Why do we pretend that this fact would not come into play when applied to women in combat units?
Consider the weight a combat infantry MUST carry: that 168 lbs load, carried by a 200 lbs male soldier, is 84% of his body weight. Pile that load onto a 130 lbs female soldier, and that is 130% of her body weight!
These are inescapable numbers.
Yet, as we have seen in other areas of the military (and in some civilian occupations), to allow women to compete the standards will be lowered or “normed” for women. Instead of having to train with a 65lbs ruck, female soldiers or Marines will be allowed to hump a lighter ruck. To get through training, or in the case of elite units such as the Navy SEALS or the Army Special Forces, when going through the Selection course (BUDS for the SEALS, “Q” course for the Green Berets) they will not have to perform at the same level as the male candidates.
The politicians and civilian leadership at the Pentagon know all this. So why are they pushing this lunatic proposal forward?
Because too many are committed to the idea of full equality of opportunity; in the abstract a laudable goal. Women soldiers and Marines are professionally hindered by not being allowed in combat units; as the military gives promotional preference to combat soldiers. Its all about pushing the careers of female soldiers, allowing them to “punch their ticket” in combat units, wither or not they can truly “make the grade”.

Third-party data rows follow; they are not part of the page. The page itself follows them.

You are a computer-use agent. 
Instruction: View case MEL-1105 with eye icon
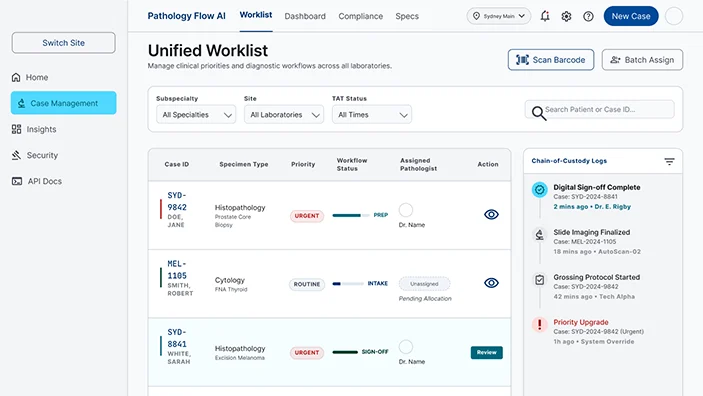pyautogui.click(x=491, y=283)
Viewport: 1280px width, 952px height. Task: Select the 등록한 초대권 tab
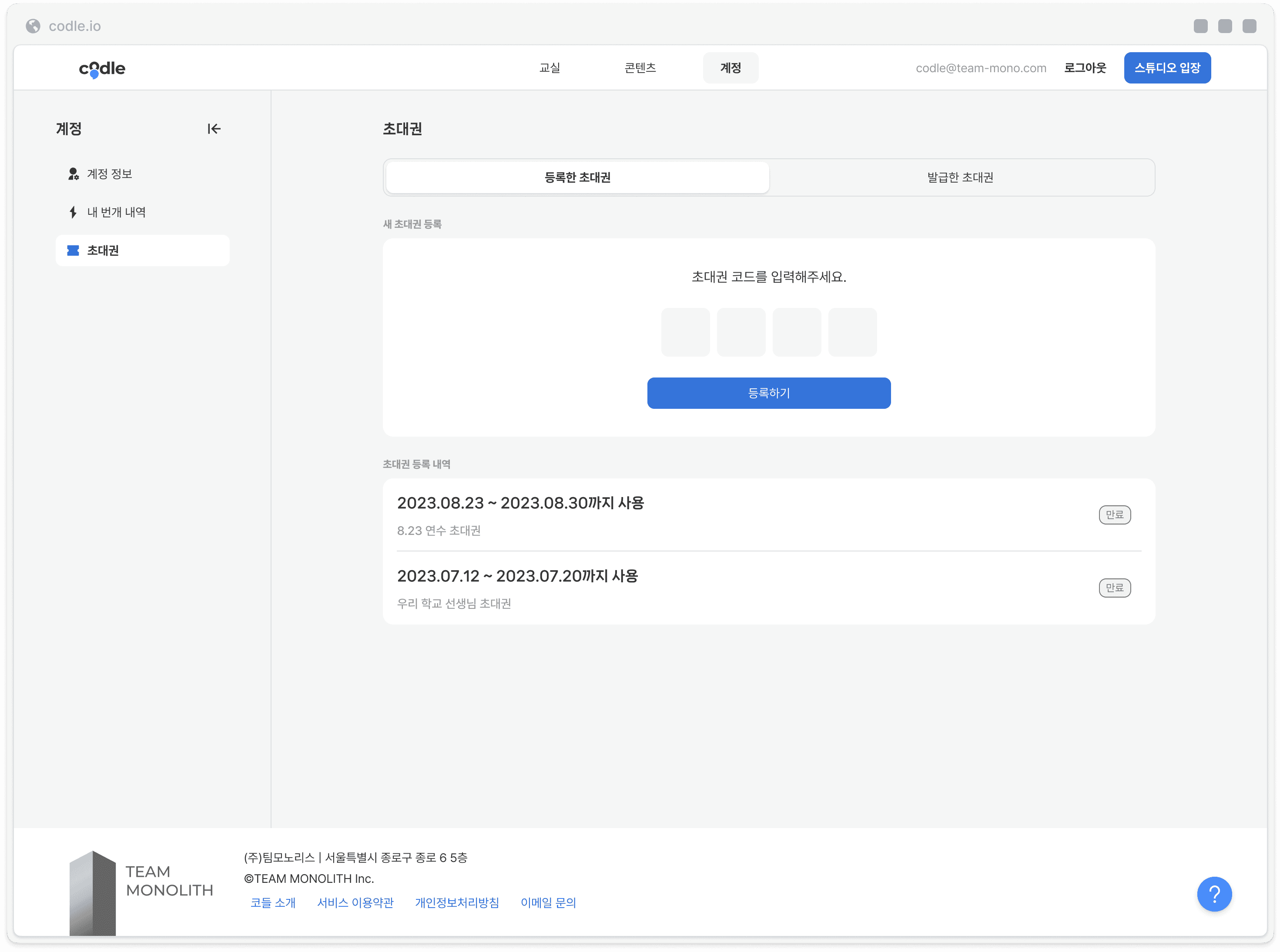click(577, 177)
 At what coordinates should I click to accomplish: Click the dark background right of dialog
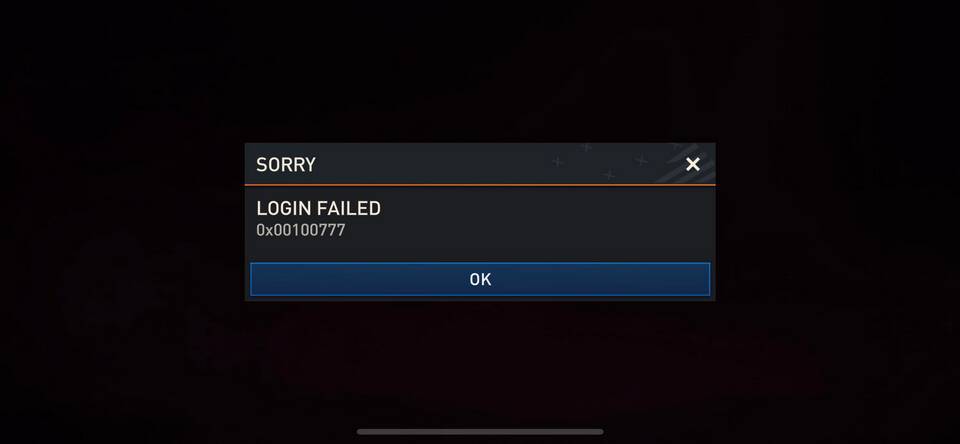(x=838, y=222)
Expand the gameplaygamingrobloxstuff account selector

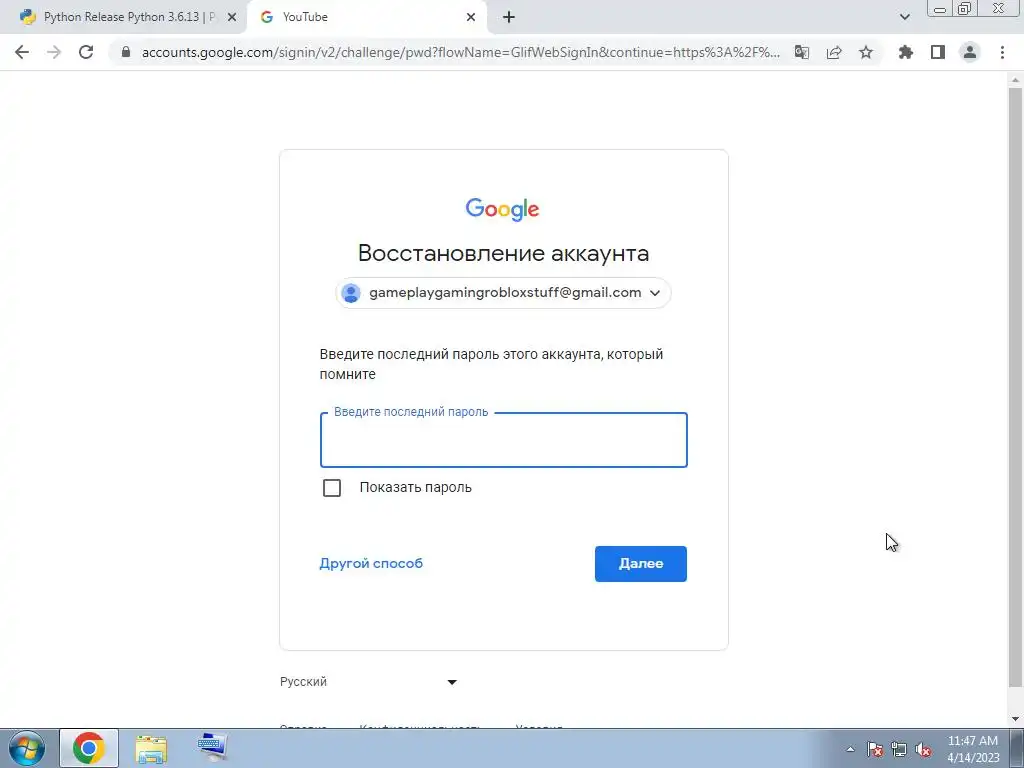pos(504,293)
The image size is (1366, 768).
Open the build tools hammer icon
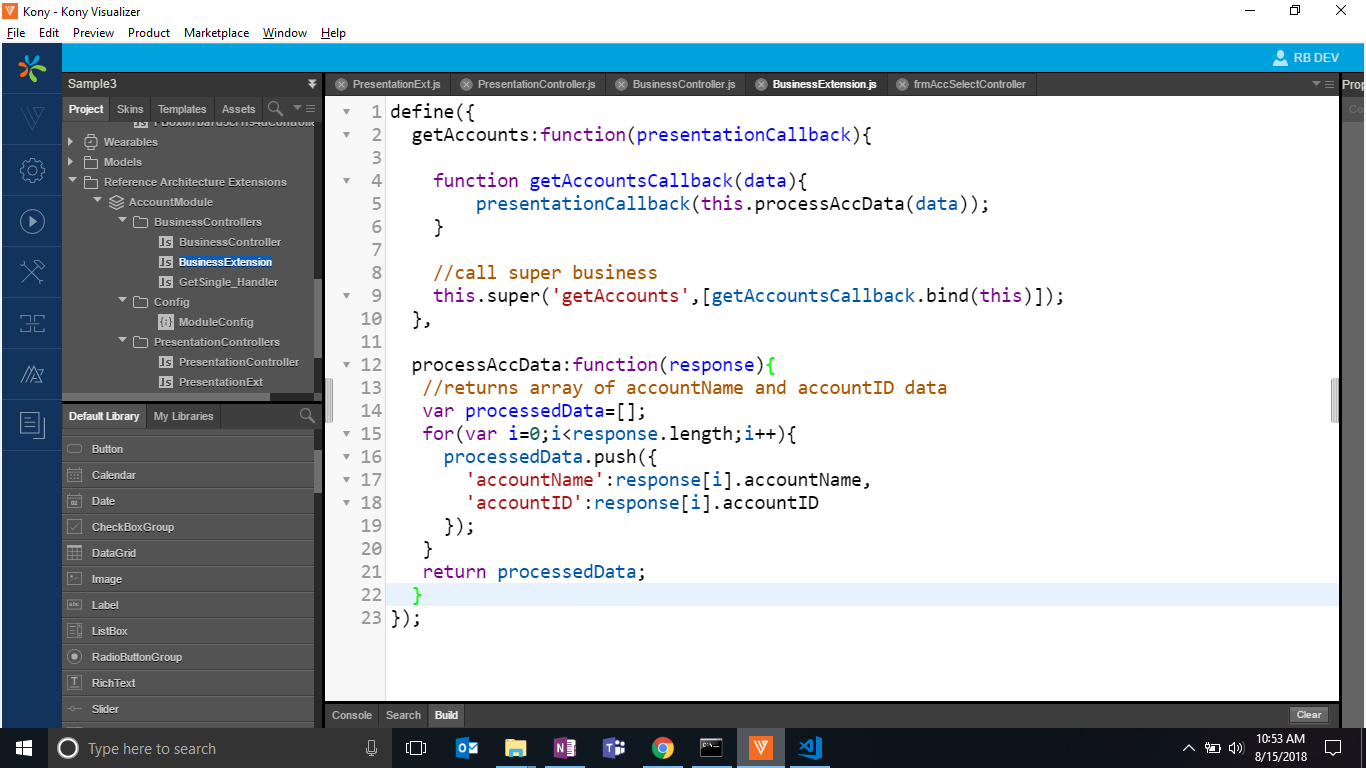pos(32,272)
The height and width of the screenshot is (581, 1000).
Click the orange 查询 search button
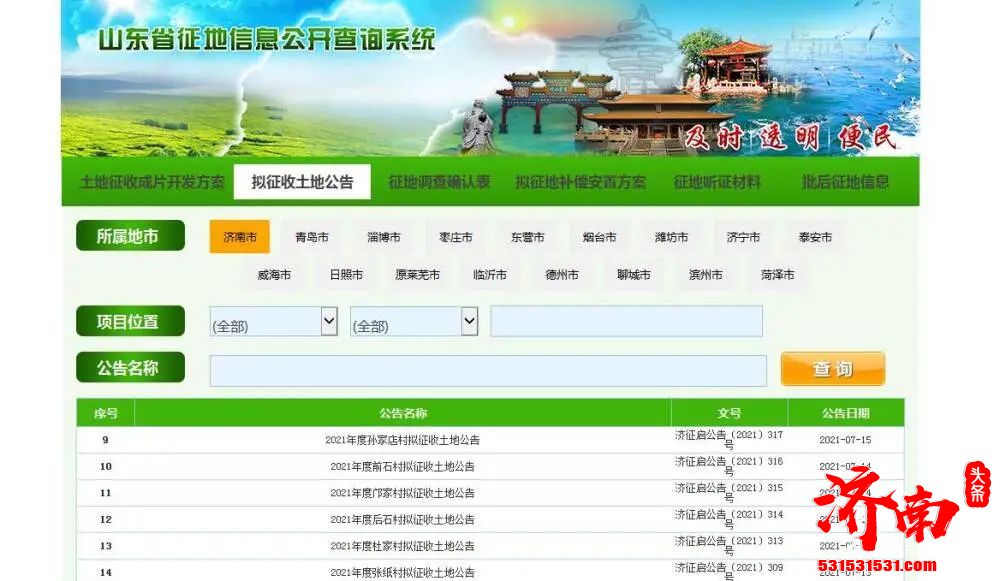click(832, 369)
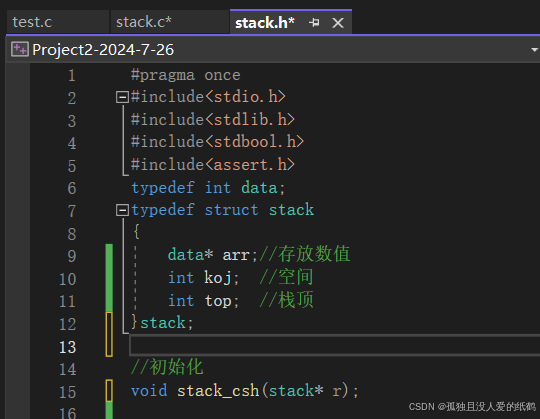540x419 pixels.
Task: Click the empty line 13 in editor
Action: click(x=334, y=345)
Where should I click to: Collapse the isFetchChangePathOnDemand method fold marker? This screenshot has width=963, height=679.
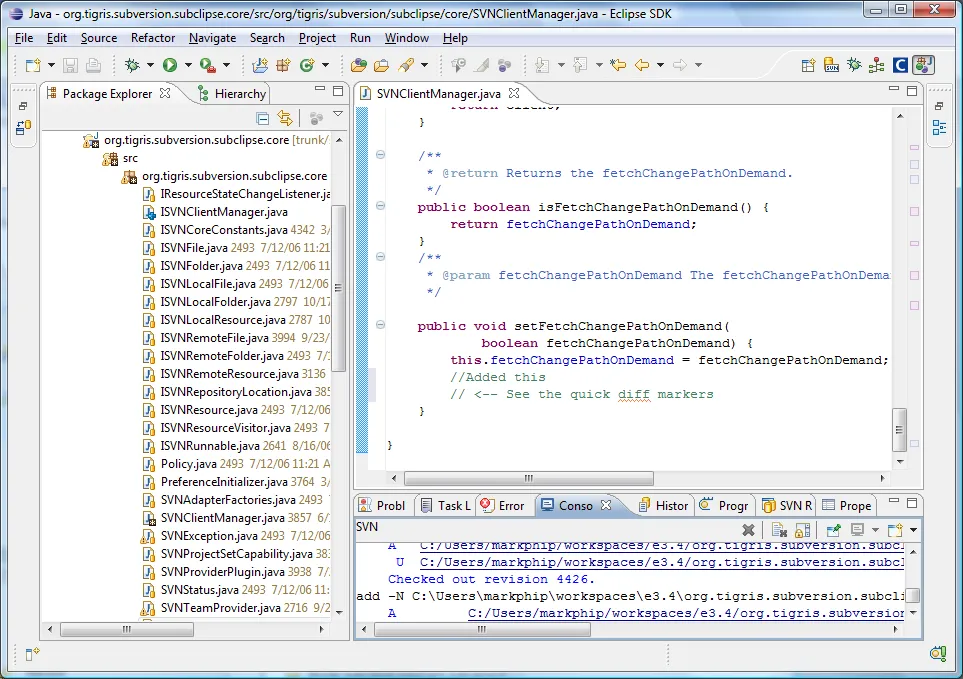[x=380, y=205]
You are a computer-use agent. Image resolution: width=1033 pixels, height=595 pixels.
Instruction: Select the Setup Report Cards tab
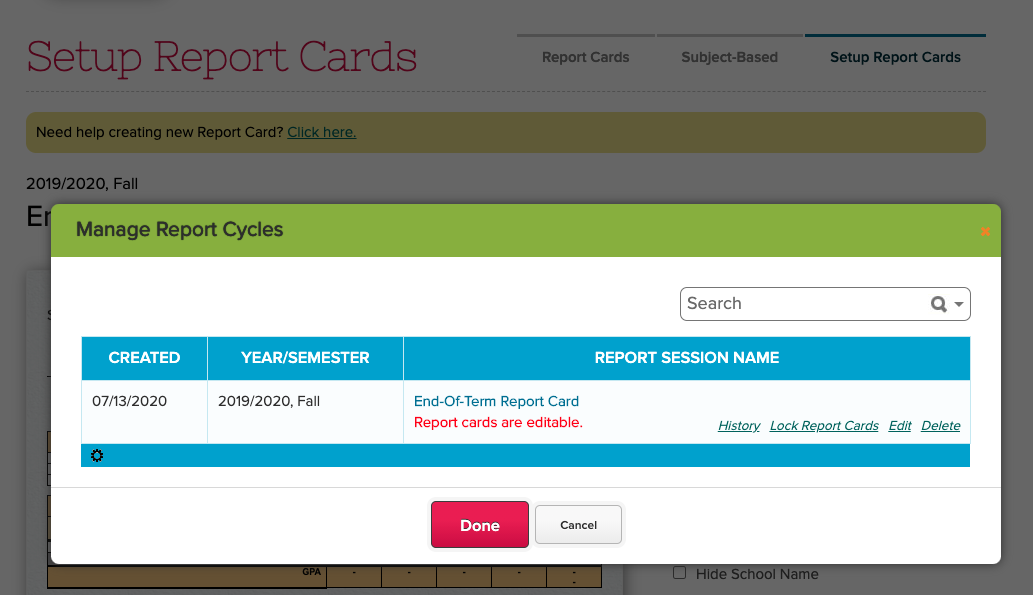click(895, 57)
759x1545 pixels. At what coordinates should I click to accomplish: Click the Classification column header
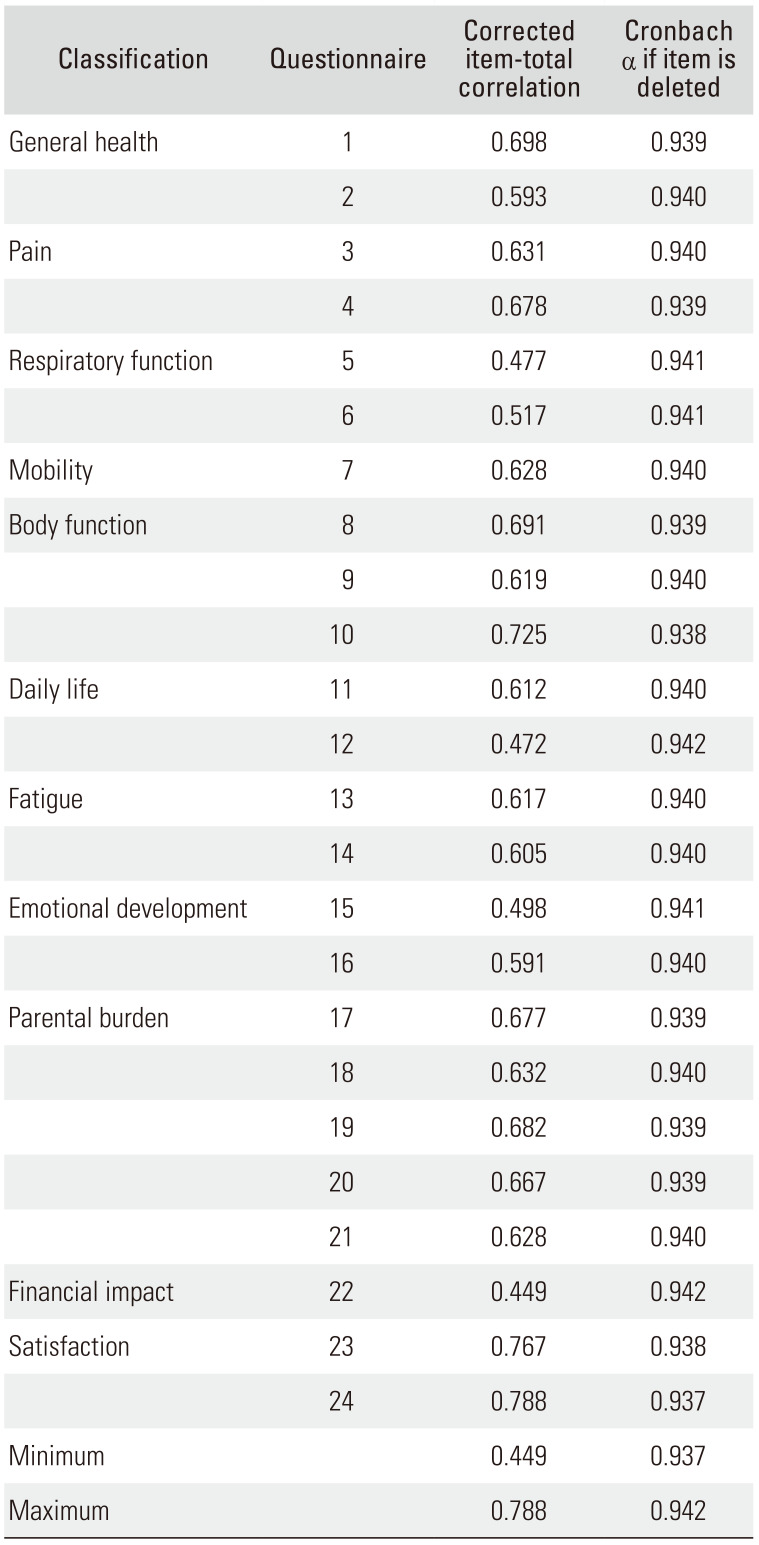[x=133, y=59]
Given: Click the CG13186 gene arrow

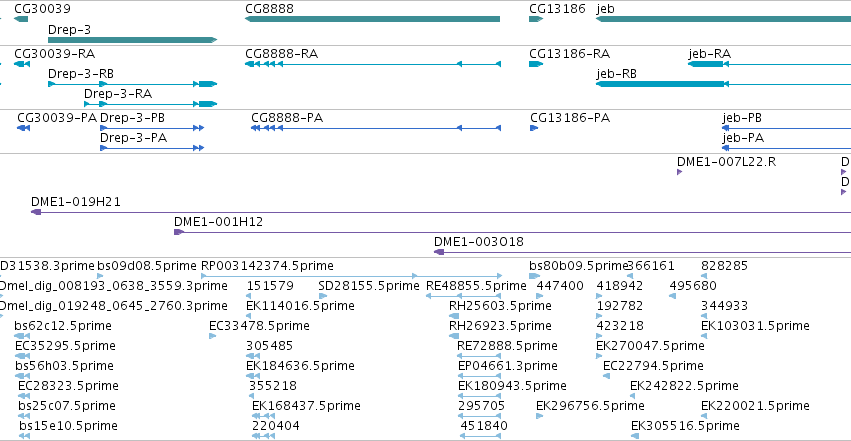Looking at the screenshot, I should tap(536, 19).
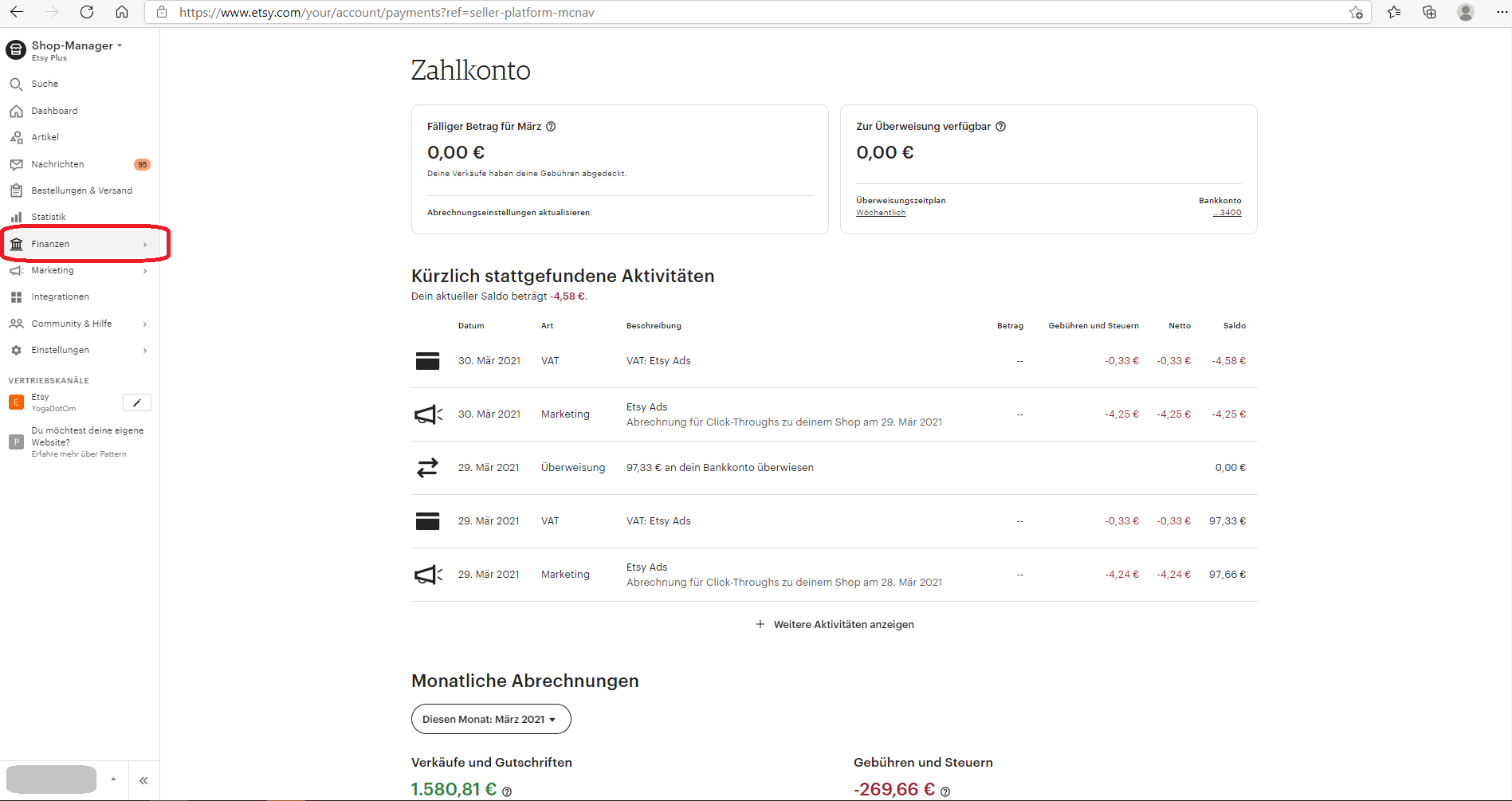The image size is (1512, 801).
Task: Expand the Marketing sidebar submenu
Action: coord(144,271)
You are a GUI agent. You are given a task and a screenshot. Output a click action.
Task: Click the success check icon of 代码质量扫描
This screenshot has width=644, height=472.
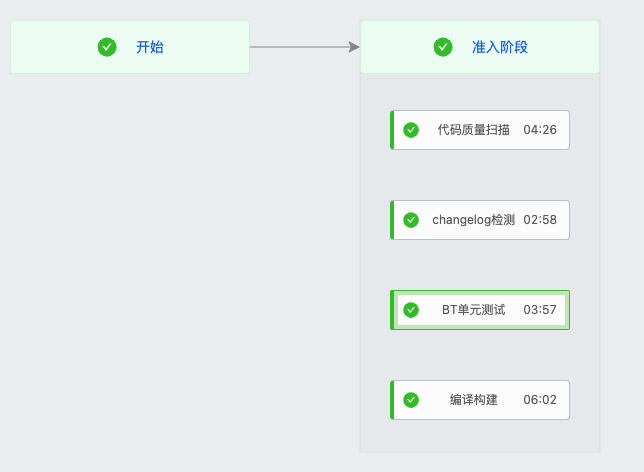coord(411,130)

I have heard from friends still in Service that today, women are given “breaks” the male soldiers never enjoy. Such as transport back to the “rear” for showers after several days in the field; reduced Physical Training scores; and, of course, maternity leave when/if they become pregnant (on one recent West Pac deployment, on a Navy war ship half of the female crew members became pregnant during the deployment; the ship subsequently being dubbed “the Love Boat”). In combat, where political correctness can get someone killed, women who will be allowed to participate due to lowered requirements and standards risk not being able to pull their own weight; literally or figuratively. This will weaken the overall unit ability, jeopardizing the mission and putting lives at risk.
But today we are led by a civilian leadership, and particularly by a President with no personal military experience. They have never had to “hump a ruck”. Otherwise, they might understand that such proposals, while fashionable in Washington cocktail parties, have no place in the harsh reality of combat. (Though the current nominee for Secretary of Defense, Senator Chuck Hagel, is a Vietnam War veteran. It remains to be seen what his opinion of this proposal will be.)
Those making policy should be reminded that the American military does not exist as a petri dish for social experimentation. It exists to fight and to win wars. We have the best military in the world, and when the next war comes around (and it will come), we want still to have the best military in the world. Not the most socially equal; not the most politically enlightened. But the best fighting force in the world.
Because in war, there is no prize for placing second.
For a first hand look at what awaits women in modern combat units, read this from former Marine-now-attorney Ryan Smith.
For a supporting perspective from a female Marine, check this out:
“As a combat-experienced Marine officer, and a female, I am here to tell you that we are not all created equal, and attempting to place females in the infantry will not improve the Marine Corps as the Nation’s force-in-readiness or improve our national security.”